§ Direction 1: Repeat word for word the part of the article on Mumbai's lunchbox carriers that runs between "So why is this" and "error of one!", inclusive.

§ Document passage:

--------------------------------

Delivering the Goods - Lessons Learned About Customer Service and Profitability from One of the Best Managed Businesses

The people of India have created a recipe for business that contains ingredients worth adding to your mix. Every morning Mumbai's legendary Dabbawalahs (lunchbox carriers) spread out across the city to collect freshly prepared lunches from people's homes and caterers. They then efficiently use the transport network, which they have fine-tuned over the past 112 years, to quickly deliver lunches to the customers' workplaces. In the afternoon, the network is reversed as the Dabbawalahs retrieve lunchboxes and return them to their place of origin. For this they charge approximately U.S. $10 per lunchbox, per month.

So why is this so special? After all, we have take-out and home delivery right here in the U.S. Here's why: the Dabbawalahs deliver over 200,000 lunches per day, with 99.99% accuracy. Forbes magazine gave this service its highest quality rating of Sigma 6, which means that per million transactions, there is just an error of one!

Here are lessons we can all apply to our businesses, courtesy of the Dabbawalahs:  
Share the wealth - The majority of the Dabbawalahs are stakeholders in the organization. You bet they show up everyday. Even when there is a strike (which happens often) or inclement weather.

Take care of your people - The Dabbawalah Trust provides several services to its members, including schools for the children and health care in emergencies. Can your organization say the same?

Hire people you know - "Everyone who joins us is known to us," states Raghunath Medge, president of the Dabbawalah Trust. Have you run out of people in your own network to hire? Establish an employee referral program. This will reduce the likelihood that you will have to hire people that no one knows in your own organization.

Enthusiasm trumps experience - When selecting members of the team, the Dabbawalahs look for people who are enthusiastic because they understand enthusiasm is not something you can train for. In this economy, there are many people looking to transition into new industries. Don't discount them because they don't have the exact experience you think they need. Instead, focus on hiring people who are upbeat and show a passion for learning.

Embrace change - Although they have been doing things the same way for the past 112 years, the Dabbawalahs recently debuted on the World Wide Web. Customers and prospects can now sign up for the service online or with their mobile phones. Products and services can also be purchased through their web site. Coming soon...a blog! When is the last time you looked at ways to make it easier for your customers to do business with you? No time like the present!

New ways to increase revenue - A delivery service is a delivery service, right? Not if you are a Dabbawala. What products and services could possibly be added to increase revenues? If you think small, then the answer is not much. If you think large, like the Dabbawalahs, then you might consider offering products that are symbols of your business.

For the Dabbawalahs, this means selling Dabbas (Tiffin boxes used to transport food), that represent hard work, discipline, and time management or services that include the opportunity to work side-by-side with a Dabbawalah for an entire day. Don't think it will work? Just ask Sir Richard Branson of the Virgin Group, who recently signed up for this once in a lifetime event.   To increase revenues in tough times you must think out of the box. What are some natural extensions of your product or services? No idea is too small.

--------------------------------

§ Input records:
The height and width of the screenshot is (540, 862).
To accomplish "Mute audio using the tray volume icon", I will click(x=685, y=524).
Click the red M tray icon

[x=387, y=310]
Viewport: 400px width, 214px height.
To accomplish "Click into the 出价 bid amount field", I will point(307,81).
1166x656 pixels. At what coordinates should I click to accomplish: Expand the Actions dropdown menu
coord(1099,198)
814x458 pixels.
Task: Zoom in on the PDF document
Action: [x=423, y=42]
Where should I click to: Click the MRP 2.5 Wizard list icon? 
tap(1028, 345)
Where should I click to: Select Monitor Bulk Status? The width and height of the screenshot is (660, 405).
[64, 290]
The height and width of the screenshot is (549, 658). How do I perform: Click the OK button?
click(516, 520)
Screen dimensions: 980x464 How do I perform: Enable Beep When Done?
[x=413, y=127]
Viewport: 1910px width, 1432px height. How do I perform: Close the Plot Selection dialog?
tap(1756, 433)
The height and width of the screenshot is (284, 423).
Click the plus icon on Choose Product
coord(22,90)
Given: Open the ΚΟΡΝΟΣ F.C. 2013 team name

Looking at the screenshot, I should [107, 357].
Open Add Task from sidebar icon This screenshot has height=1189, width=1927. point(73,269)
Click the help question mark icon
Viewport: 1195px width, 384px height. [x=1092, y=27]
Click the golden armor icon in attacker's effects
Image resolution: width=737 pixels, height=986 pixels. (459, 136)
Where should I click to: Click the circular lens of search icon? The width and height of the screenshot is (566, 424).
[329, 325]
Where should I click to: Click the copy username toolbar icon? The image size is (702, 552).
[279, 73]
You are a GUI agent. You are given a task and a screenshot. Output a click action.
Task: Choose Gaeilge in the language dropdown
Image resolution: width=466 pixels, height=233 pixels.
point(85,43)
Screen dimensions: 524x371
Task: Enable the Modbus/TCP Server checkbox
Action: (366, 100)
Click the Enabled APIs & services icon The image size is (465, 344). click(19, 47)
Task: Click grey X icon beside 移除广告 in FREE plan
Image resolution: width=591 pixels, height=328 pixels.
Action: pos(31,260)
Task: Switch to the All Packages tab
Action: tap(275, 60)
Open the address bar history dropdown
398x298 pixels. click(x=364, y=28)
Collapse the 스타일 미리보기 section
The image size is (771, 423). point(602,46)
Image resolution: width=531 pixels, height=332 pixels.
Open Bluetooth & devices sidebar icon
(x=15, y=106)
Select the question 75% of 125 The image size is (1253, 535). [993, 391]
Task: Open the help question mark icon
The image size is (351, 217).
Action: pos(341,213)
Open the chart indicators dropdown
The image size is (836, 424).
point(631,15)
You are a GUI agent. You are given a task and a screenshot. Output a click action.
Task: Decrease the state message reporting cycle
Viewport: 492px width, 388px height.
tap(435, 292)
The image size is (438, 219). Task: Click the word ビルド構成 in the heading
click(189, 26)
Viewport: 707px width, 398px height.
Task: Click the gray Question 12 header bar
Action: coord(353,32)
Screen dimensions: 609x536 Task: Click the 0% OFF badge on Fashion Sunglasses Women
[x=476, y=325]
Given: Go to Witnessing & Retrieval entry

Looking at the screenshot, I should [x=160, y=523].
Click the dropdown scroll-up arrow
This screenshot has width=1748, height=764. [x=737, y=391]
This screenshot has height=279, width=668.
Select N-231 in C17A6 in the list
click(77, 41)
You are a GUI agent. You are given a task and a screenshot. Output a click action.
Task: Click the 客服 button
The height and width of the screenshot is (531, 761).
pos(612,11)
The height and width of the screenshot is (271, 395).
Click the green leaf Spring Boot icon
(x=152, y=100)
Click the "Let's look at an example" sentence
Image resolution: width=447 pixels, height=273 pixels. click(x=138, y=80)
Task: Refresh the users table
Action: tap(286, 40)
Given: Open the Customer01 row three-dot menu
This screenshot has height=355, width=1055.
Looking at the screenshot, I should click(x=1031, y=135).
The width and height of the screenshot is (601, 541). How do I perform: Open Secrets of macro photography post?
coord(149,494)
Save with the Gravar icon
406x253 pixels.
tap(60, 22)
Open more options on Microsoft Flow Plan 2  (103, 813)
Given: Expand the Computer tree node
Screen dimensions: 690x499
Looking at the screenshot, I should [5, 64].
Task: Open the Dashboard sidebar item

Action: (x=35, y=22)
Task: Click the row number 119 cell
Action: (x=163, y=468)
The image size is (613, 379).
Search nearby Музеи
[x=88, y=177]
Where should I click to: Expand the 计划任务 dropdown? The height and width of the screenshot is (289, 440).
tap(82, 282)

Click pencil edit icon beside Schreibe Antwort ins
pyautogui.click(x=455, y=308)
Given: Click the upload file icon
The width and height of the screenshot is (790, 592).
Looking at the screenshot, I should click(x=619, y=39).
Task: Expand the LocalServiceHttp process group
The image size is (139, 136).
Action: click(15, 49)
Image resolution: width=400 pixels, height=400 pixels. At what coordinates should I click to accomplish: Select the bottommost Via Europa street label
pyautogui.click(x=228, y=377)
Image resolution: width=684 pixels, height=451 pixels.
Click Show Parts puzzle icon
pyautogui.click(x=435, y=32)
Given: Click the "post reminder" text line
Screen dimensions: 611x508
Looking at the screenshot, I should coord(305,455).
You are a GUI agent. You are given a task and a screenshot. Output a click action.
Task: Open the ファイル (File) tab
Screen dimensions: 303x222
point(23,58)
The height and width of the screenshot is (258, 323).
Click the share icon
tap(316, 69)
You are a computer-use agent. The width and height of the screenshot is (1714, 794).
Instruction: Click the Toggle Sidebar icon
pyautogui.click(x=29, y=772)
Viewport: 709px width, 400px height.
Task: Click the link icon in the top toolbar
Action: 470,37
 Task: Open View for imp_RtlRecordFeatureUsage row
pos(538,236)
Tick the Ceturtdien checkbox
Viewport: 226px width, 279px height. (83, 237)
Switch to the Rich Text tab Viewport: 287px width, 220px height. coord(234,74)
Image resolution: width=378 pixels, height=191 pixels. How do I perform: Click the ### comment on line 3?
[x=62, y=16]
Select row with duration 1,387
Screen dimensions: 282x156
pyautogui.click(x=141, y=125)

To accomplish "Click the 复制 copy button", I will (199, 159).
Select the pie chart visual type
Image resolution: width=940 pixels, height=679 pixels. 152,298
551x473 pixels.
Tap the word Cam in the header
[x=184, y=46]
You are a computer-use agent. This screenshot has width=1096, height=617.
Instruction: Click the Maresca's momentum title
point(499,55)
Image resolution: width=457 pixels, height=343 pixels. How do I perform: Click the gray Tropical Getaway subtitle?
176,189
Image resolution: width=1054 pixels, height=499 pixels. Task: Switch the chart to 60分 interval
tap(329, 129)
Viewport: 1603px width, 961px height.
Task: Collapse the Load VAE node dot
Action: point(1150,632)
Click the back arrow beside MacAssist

--------------------------------

§ Direction 2: Convert the records, from their first line through the line holding "I will point(307,81)." inclusive, into a Markdown table with the columns Row and Record line, leaving out blank lines.

§ Result 1:
So why is this so special? After all, we have take-out and home delivery right here in the U.S. Here's why: the Dabbawalahs deliver over 200,000 lunches per day, with 99.99% accuracy. Forbes magazine gave this service its highest quality rating of Sigma 6, which means that per million transactions, there is just an error of one!

§ Result 2:
| Row | Record line |
|---|---|
| 1 | The height and width of the screenshot is (540, 862). |
| 2 | To accomplish "Mute audio using the tray volume icon", I will click(x=685, y=524). |
| 3 | Click the red M tray icon |
| 4 | [x=387, y=310] |
| 5 | Viewport: 400px width, 214px height. |
| 6 | To accomplish "Click into the 出价 bid amount field", I will point(307,81). |